Cordell brought the Mauser up, put the crosshairs on his head, pulled the trigger and felt the rifle buck, and blew the guy off his feet. The Blackshirts drew their guns, looking around, and pushed Colette back toward the house. Cordell shot the one on the left. The man dropped and didn’t move. The other one pushed Colette through the door into the house.
Cordell could see everyone in the dining room turn to look at Colette and the Blackshirt coming back in. He scoped one of the guards and fired but the guy moved, and now everyone was scrambling, trying to get out of the room.
Thirty-three
They brought Harry and Colette into the salon, and sat them next to each other on the couch. Someone had turned out the inside lights and turned on floodlights that lit up the area behind the house. The only light in the room was the glowing flame in the fireplace. Stigler stood at the side window, looking out into the yard. Hess nodded at two Blackshirts holding submachine guns. “Get him,” and they went out the front door.
Now Hess glanced at Harry. “How is Joyce?” Asking like she was a friend.
“The last time I saw her she was in critical condition, not expected to live,” Harry said, exaggerating her condition. “Detective Conlin would like to talk to you about it. But I guess he’s going to have to get in line, isn’t he? You’ve gotten very popular.”
“That leaves you, Harry, the sole survivor. And my feeling is you’re not going to be with us much longer.”
“How’d you make it all the way to the Bahamas? I checked you, you didn’t have a pulse.”
“God knew my work wasn’t finished and brought me back.”
“It wasn’t divine intervention, if that’s what you’re saying. It was luck. The bullet missed your main arteries by a fraction of an inch. A piece of wreckage drifted by, you grabbed it and kept yourself afloat. The current took you most of the way, and a Bahamian fisherman did the rest.”
“You have all the answers, don’t you?” Hess pointed the Walther at him. “Who’s out there?”
Harry looked at him but didn’t say anything. Hess moved to Colette and placed the barrel of the pistol against her temple, finger on the trigger, and glanced at Harry. “What happens now is up to you.”
“Cordell Sims.”
“I had forgotten about him. Tell the Negro to drop his weapon and come out where we can see him.”
“Would you?”
“Either he comes out or you can say goodbye to Fraulein Rizik. And you’re next on the list.”
Two Blackshirts took Harry down a hallway to the kitchen and opened the door, the men behind him not taking any chances, holding him in the doorway.

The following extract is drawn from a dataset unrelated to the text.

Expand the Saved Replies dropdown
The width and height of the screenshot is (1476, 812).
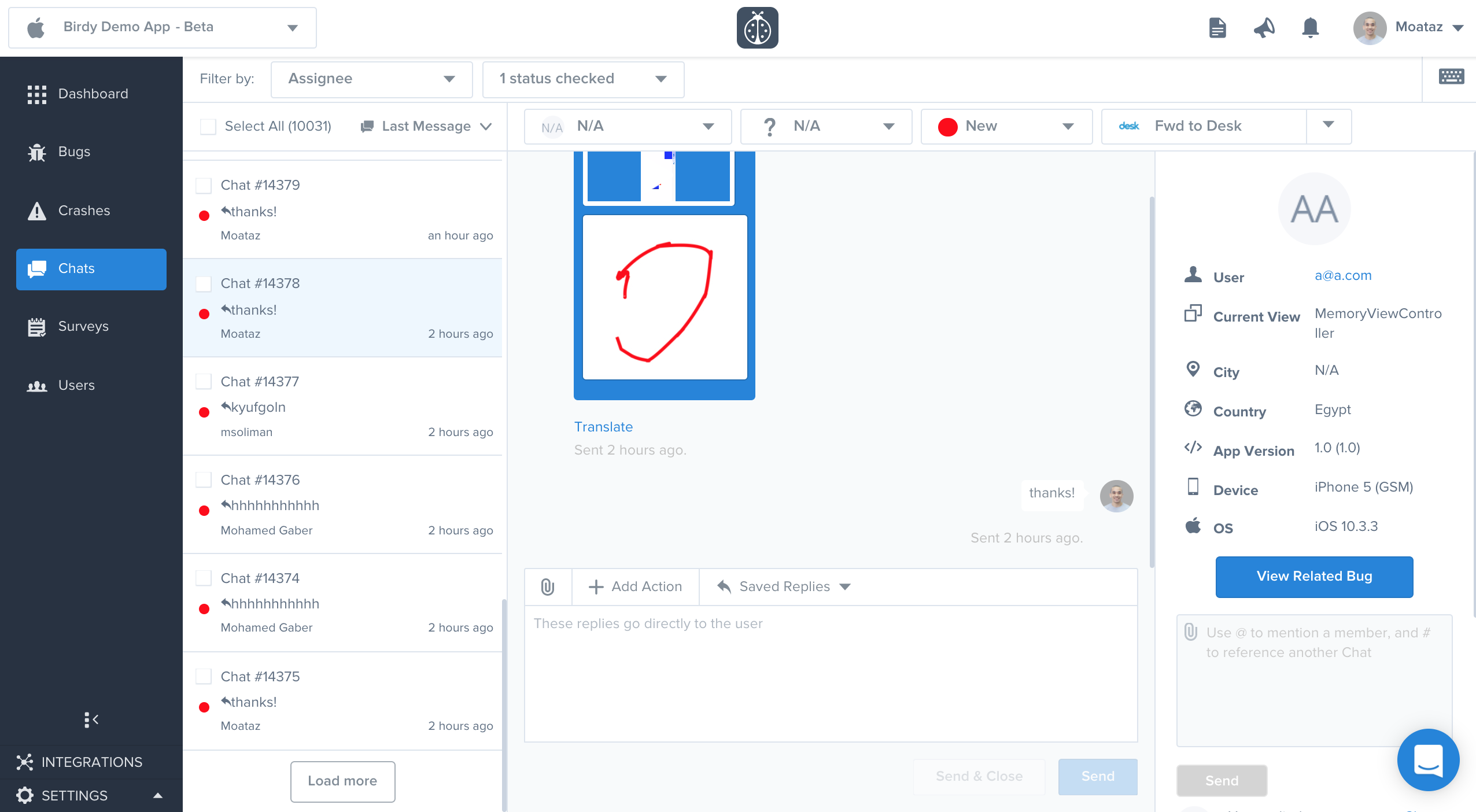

“Cordell, they want me to tell you to put your gun down and come out or they’re going to shoot Colette. And watch out. There are two coming through the woods.”
The Blackshirts pulled Harry in, closed the door and beat him to the floor with their fists while he tried to cover up.
Cordell wanted to say, yo, Harry, ask the motherfucker how dumb he thinks I am. He couldn’t see anything in the house now with all the spotlights pointed at the woods. But he heard them coming toward him from opposite directions, twigs snapping, feet on wet leaves. Hard not to make noise.